Fallen Angel 2 (IDW): Writer Peter David’s combination of complex character interactions, dark humor, and underlying supernatural mysteries make for very entertaining reading. David reveals more about Lee’s background and gives a better sense of the dynamics of the shady citizens of Bete Noire. Unfortunately, J.K. Woodward’s art seems even less suited to the script this time around. Dive bar Furor’s takes on an inappropriately elegant sheen. The use of black and white to distinguish flashbacks makes those sequences look washed out or unfinished. And at certain points, it looks like characters have been cut and pasted into the frame. There’s some very nice work with light and shadow, creating some interesting effects, but there’s also a stiffness that doesn’t fully express the nuances of the story.

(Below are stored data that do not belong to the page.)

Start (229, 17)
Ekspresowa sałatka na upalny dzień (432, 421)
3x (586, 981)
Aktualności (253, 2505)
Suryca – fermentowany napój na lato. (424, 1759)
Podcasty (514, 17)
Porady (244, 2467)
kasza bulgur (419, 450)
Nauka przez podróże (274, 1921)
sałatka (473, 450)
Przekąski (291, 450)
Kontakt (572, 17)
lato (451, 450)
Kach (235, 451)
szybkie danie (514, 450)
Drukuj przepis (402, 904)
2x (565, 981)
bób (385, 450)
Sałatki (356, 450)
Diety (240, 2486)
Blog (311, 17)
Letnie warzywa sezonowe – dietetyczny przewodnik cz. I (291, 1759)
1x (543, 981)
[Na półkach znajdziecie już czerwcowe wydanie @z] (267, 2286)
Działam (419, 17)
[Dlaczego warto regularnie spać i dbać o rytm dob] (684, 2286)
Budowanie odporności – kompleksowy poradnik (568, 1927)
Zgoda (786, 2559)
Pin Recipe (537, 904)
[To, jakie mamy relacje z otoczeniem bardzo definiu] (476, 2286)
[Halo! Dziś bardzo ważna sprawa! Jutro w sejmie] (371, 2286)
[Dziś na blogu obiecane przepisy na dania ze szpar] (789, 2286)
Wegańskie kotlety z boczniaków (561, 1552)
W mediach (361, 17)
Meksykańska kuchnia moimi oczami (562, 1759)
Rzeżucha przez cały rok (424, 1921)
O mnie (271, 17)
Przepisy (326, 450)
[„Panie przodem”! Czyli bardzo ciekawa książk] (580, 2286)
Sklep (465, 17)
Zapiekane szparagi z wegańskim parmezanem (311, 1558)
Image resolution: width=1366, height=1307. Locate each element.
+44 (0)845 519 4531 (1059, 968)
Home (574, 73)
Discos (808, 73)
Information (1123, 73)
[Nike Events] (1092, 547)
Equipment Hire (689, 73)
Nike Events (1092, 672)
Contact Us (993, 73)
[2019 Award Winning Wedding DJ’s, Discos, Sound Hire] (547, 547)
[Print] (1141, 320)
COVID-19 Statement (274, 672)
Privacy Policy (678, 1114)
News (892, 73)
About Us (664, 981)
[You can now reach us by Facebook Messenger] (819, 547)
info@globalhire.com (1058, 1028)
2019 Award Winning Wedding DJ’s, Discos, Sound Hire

Polly and the Pirates 3 (Oni): Ted Naifeh could easily have delivered six issues of comic counterpoint between his heroine’s primness and the seedy, shabby pirates who think she’s their princess. It’s a great and durable joke, and Naifeh finds lots of riffs on it. In this issue, though, Naifeh puts Polly in a position to learn the difference between doing what’s proper and doing what’s right. It isn’t a huge tonal shift, and it doesn’t hamper the comedy and adventure, but it does give Polly extra layers of complexity and sympathy. Polly and the Pirates could serve as a textbook for mini-series pacing, with new revelations and twists cropping up in each issue and a consistently appealing underlying vibe. It’s great fun, like a terrific kid’s novel brought to illustrated life.